Most gene therapy programs developed to treat ocular diseases inject the therapeutic product underneath the posterior part of the retina in a complex surgical procedure. “The gene therapy vector developed by Benitec is injected into the vitreous of the eye to deliver our construct,” says Dr. Suhy. “This is no different than how many of the drugs used to treat diseases like AMD are currently administered.”

Within the Benitec program on rare genetic diseases, efforts are focusing on developing a therapeutic to treat oculopharyngeal muscular dystrophy (OPMD), a rare autosomal-dominant genetic condition that impairs swallowing in the affected elderly patients and eventually leads to death from malnutrition or pneumonia. “In the RNAi approach that Benitec is developing, we knockout the mutant form of the gene that causes this disease,” details Dr. Suhy. “Then, from same vector, we express a healthy copy of the same gene.”


Light microscopy has been used to confirm that nanoparticles and viral vectors are effective vehicles for the delivery of RNAi therapeutics, such as small interfering RNAs and short hairpin RNAs. Many delivery vehicles lodge in the liver, but researchers are also interested in vehicles that can reach other tissues or accumulate in solid tumors. iStock/PointImages (©Zoran Zemeski)

Staying on Target

“Our conventional product lines use similar designs and algorithms,” comments Louise Baskin, senior product manager at Dharmacon, GE Healthcare. “But our On-Target-plus siRNA contains additional modifications that enhance specificity and reduce off-targets.” The patented dual-strand modification used for On-Target-plus includes sense-strand inactivation and an antisense seed-region modification.
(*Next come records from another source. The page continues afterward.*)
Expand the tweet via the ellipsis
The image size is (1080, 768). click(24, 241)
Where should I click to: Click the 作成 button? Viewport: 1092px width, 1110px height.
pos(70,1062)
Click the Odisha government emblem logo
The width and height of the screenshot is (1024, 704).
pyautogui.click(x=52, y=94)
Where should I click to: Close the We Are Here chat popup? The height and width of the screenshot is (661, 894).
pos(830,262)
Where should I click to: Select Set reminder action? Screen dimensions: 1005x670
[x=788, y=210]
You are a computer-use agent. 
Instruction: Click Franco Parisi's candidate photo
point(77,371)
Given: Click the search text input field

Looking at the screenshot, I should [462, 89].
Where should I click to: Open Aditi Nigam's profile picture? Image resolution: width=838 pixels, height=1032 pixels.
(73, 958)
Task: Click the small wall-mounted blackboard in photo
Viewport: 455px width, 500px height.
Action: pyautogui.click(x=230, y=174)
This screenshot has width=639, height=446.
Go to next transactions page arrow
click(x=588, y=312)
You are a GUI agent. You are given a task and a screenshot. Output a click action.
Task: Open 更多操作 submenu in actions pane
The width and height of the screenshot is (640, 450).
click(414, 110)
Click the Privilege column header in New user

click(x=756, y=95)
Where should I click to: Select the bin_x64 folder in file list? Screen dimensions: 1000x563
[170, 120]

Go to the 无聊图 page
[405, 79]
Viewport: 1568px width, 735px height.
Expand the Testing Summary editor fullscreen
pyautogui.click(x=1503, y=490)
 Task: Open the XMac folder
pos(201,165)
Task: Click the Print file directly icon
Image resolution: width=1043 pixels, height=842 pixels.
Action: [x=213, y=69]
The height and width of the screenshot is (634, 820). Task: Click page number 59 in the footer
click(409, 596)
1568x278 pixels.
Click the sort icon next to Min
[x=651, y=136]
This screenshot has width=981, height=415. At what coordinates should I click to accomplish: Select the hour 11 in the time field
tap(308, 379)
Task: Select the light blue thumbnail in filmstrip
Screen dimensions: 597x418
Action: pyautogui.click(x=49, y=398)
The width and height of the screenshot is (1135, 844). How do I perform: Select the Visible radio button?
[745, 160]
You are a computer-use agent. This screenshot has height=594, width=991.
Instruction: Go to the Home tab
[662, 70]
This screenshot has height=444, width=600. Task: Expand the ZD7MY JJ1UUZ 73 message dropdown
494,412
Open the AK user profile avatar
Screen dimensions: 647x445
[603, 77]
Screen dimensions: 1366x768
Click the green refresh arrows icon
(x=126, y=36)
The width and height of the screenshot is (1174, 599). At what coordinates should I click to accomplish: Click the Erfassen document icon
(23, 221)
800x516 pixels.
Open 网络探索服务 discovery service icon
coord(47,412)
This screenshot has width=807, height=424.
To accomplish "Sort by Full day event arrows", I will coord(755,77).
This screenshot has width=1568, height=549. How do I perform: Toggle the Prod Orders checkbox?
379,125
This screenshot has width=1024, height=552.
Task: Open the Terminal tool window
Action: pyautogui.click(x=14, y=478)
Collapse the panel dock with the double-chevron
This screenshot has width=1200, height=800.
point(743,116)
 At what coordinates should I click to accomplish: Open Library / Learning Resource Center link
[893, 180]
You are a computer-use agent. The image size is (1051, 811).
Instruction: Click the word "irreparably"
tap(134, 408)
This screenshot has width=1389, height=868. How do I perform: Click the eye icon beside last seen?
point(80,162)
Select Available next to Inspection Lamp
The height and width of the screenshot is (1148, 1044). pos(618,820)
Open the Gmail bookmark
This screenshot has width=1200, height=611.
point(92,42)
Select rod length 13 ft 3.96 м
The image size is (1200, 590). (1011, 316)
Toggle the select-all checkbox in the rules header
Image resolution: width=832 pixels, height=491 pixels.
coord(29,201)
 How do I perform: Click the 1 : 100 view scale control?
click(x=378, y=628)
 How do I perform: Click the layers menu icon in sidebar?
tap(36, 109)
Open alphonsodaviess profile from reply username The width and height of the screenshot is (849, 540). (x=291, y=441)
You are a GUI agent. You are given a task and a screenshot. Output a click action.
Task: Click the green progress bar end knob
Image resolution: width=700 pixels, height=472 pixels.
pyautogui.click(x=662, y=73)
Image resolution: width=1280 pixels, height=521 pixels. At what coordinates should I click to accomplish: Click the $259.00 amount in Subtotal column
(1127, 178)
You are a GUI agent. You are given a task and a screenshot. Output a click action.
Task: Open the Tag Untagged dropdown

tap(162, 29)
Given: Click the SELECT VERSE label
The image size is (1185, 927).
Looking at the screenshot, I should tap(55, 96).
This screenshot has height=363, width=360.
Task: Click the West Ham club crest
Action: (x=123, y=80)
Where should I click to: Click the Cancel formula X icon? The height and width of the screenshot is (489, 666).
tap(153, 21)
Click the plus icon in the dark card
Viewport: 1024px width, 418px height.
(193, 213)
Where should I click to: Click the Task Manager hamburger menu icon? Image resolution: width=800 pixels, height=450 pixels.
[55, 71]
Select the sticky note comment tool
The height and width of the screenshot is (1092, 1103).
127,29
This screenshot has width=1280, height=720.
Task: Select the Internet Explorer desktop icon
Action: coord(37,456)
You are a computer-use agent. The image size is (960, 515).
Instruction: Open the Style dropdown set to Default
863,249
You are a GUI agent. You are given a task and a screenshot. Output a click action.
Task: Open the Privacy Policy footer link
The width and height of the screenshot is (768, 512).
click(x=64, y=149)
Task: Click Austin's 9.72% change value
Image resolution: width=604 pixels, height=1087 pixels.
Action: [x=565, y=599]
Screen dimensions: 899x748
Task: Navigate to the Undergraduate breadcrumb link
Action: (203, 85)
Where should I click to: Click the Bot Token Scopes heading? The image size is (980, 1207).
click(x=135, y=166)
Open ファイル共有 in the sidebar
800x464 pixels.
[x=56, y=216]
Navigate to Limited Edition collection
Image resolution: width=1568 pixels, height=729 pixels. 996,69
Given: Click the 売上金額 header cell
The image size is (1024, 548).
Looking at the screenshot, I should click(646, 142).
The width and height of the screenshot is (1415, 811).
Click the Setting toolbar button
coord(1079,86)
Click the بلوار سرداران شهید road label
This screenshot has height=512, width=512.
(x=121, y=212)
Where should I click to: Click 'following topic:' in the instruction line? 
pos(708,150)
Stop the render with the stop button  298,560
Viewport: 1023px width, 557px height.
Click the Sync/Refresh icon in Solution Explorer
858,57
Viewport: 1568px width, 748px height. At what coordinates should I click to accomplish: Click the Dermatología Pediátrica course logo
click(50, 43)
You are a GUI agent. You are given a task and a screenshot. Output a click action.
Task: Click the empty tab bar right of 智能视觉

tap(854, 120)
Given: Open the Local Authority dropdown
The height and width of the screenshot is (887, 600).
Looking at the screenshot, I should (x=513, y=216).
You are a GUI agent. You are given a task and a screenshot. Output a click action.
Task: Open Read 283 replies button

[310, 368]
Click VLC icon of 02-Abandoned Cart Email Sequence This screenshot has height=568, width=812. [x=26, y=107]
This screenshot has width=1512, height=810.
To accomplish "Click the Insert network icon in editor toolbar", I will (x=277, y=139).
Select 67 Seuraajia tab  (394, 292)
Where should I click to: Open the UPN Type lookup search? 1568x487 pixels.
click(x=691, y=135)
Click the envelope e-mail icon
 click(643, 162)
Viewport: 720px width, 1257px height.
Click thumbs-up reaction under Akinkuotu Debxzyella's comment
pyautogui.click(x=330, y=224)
One of the major drawbacks of RNAi technologies is the concomitant silencing of genes other than the intended targets. Off-target silencing precludes the identification of the specific phenotype caused by the silencing of the intended target. “The On-Target-plus modification is one of the larger leaps that we made in the field,” asserts Ms. Baskin. Dharmacon provides On-Target-plus products for silencing human, mouse, and rat gene targets.

Other products at Dharmacon are focusing on improving siRNA delivery. “In Accell siRNA, the siRNA itself is modified with chemical modifications during synthesis in a way that facilitates its uptake by nearly every cell type that we tried, without the need for transfection agents, electroporation, or other instrument-based delivery systems,” informs Ms. Baskin. Accell siRNA has shown highly effective siRNA-mediated gene silencing in several cell types, including primary neurons, which are particularly difficult to transfect.

One of the drawbacks of the Accell siRNA is that serum in the culture media may interfere with the uptake, so cells requiring high serum culture conditions may not be suitable for use with Accell siRNA. “We worked on many different cell types in-house during its development,” reports Ms. Baskin. “A large amount of work is currently happening with customers, as demonstrated by a strong publication record.”


Short interfering RNA (siRNA) from Dharmacon, GE Healthcare, has shown effective gene silencing in several cell types. In these images, Dharmacon’s Red Non-targeting Control siRNA shows increased uptake in organotypic brain slice cultures where 250 µm cerebellar sections were prepared, cultured, and incubated for 3 hours (left) and 72 hours (right) prior to inspection by microscopy.